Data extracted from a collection
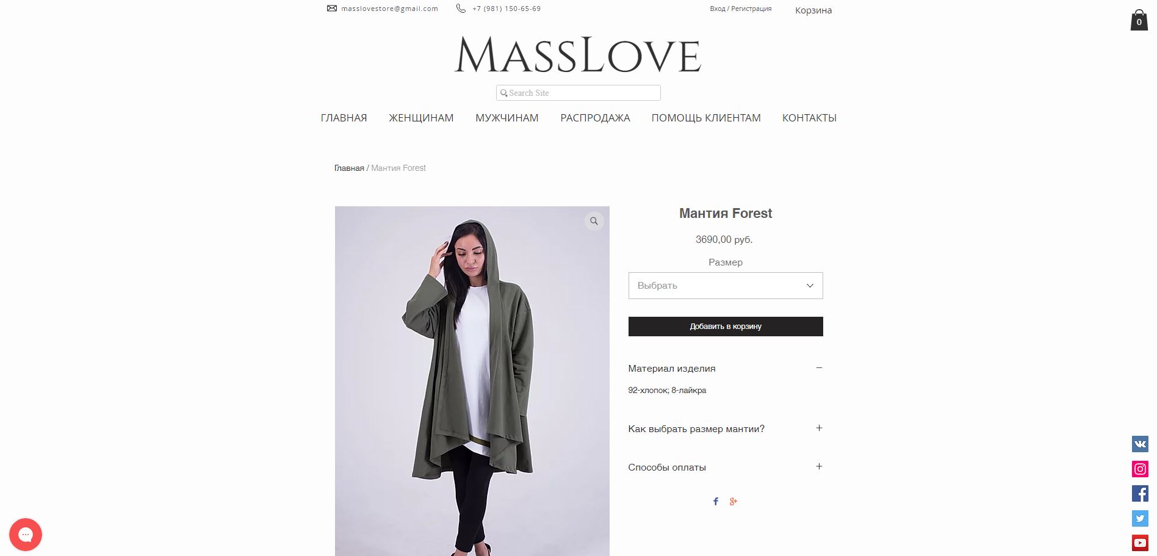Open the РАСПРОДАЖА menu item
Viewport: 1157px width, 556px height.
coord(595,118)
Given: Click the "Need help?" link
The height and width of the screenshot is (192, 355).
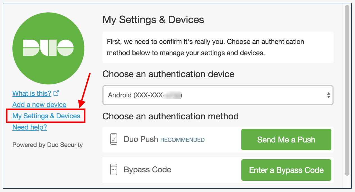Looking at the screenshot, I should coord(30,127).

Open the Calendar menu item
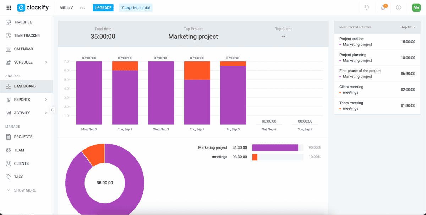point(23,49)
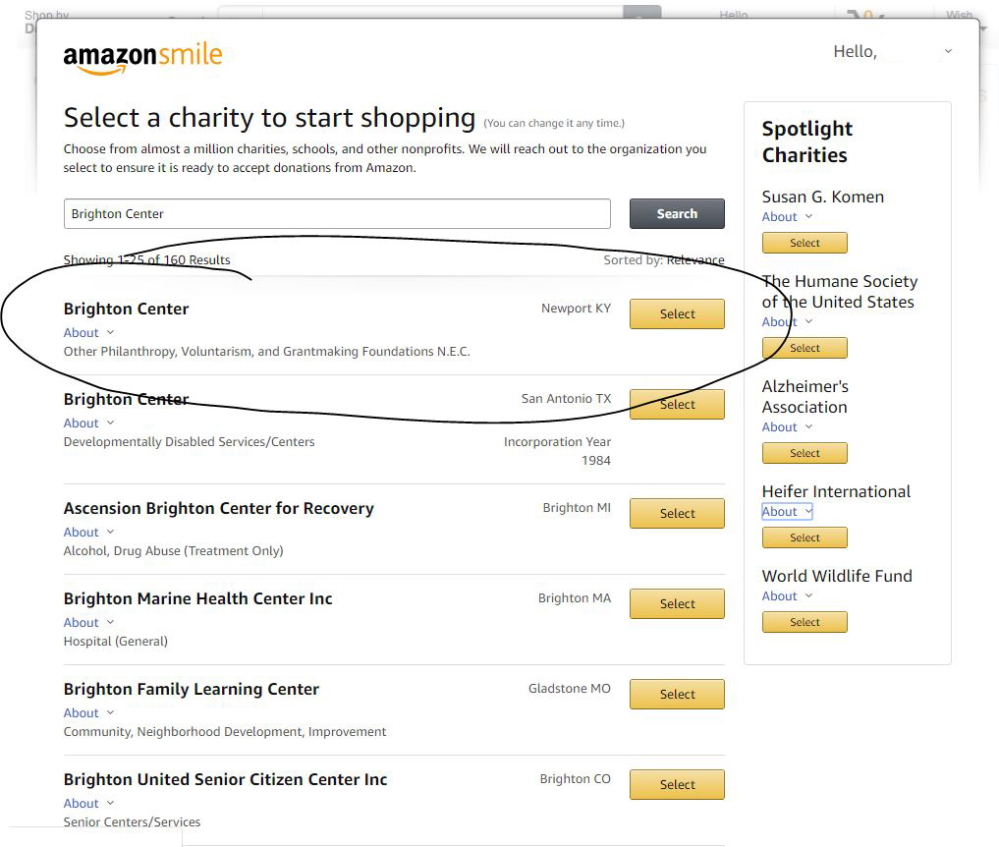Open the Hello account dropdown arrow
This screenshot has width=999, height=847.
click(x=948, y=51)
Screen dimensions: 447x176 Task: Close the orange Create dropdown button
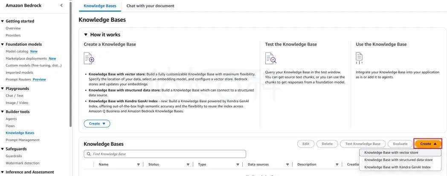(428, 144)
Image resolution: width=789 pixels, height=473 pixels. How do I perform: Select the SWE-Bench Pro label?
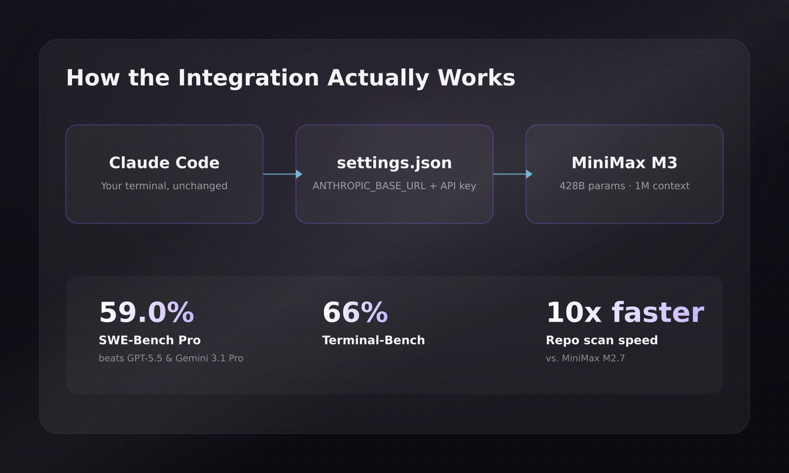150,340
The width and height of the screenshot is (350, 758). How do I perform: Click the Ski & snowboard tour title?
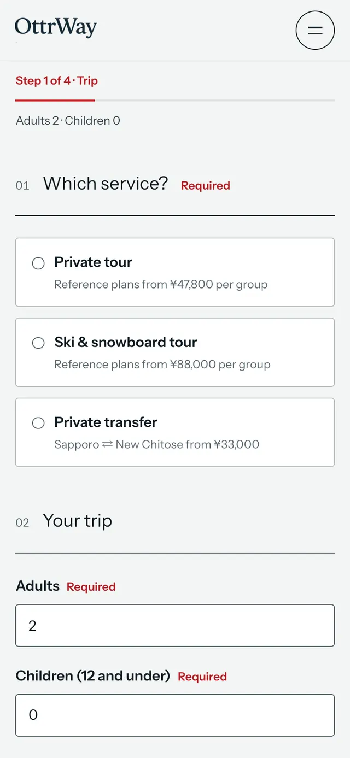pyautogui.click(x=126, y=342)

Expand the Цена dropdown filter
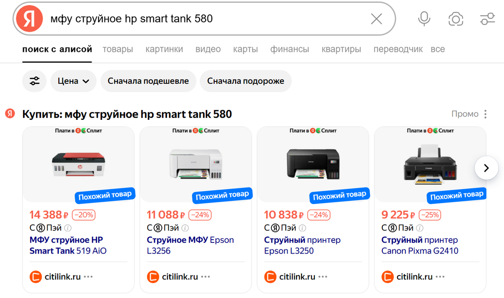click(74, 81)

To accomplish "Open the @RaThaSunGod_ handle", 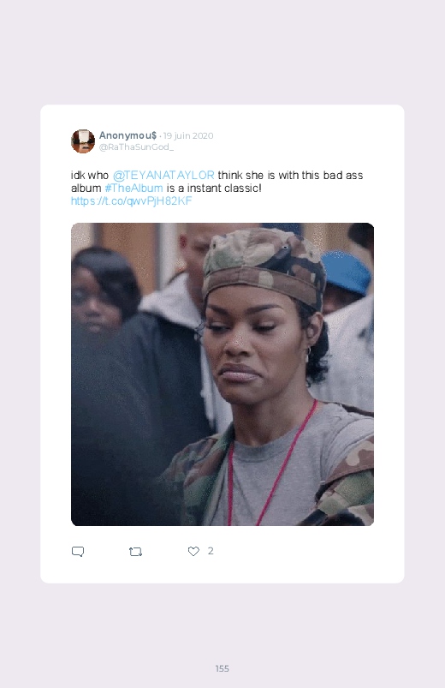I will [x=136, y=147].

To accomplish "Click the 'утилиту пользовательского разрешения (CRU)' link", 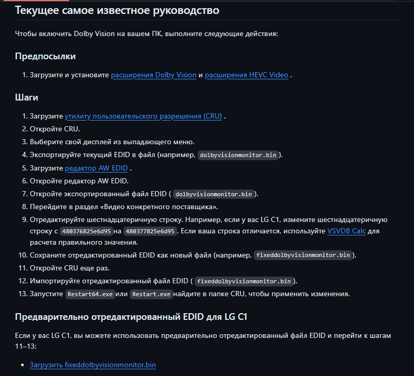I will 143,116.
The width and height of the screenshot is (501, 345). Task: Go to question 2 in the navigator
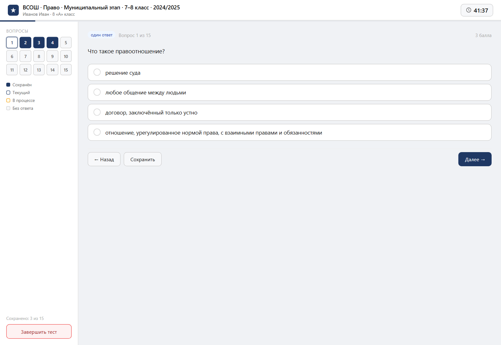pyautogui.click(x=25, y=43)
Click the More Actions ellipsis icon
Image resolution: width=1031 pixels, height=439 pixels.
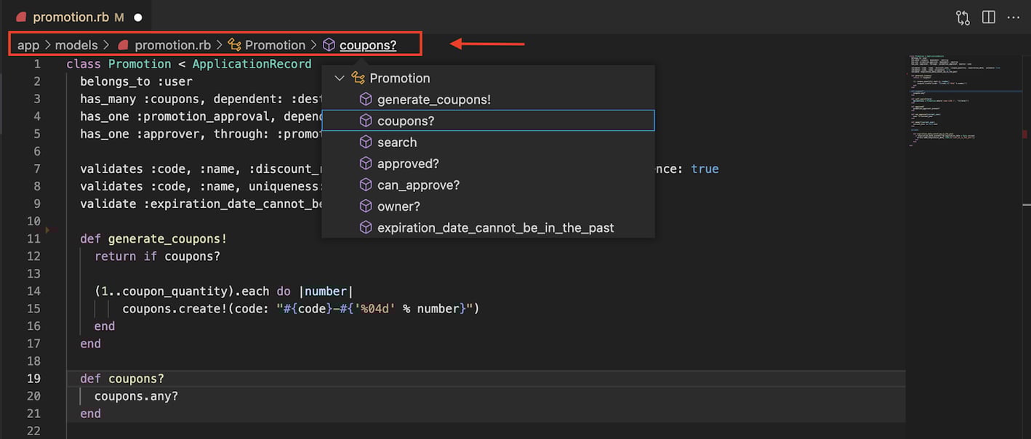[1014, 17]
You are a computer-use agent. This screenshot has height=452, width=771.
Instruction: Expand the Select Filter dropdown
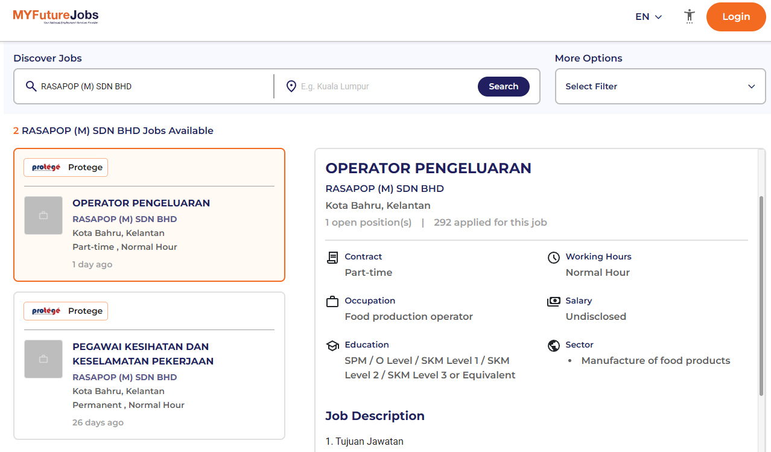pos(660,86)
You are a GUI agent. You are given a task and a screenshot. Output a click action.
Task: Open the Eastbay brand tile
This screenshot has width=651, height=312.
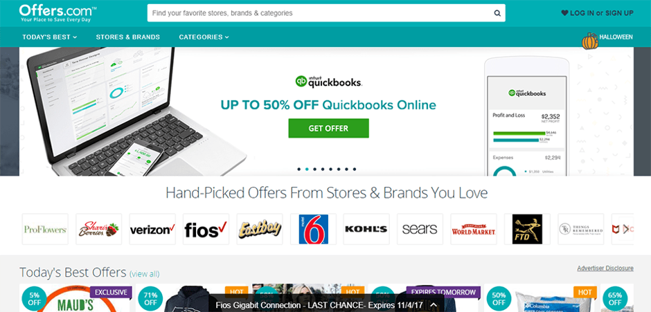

What you are asked to do: Please transcribe exactly the lines from the one containing "Task: Open the Eastbay brand tile" through the last line of the records above, both included, and leave out every picture.

Solved exercise:
Task: Open the Eastbay brand tile
This screenshot has width=651, height=312.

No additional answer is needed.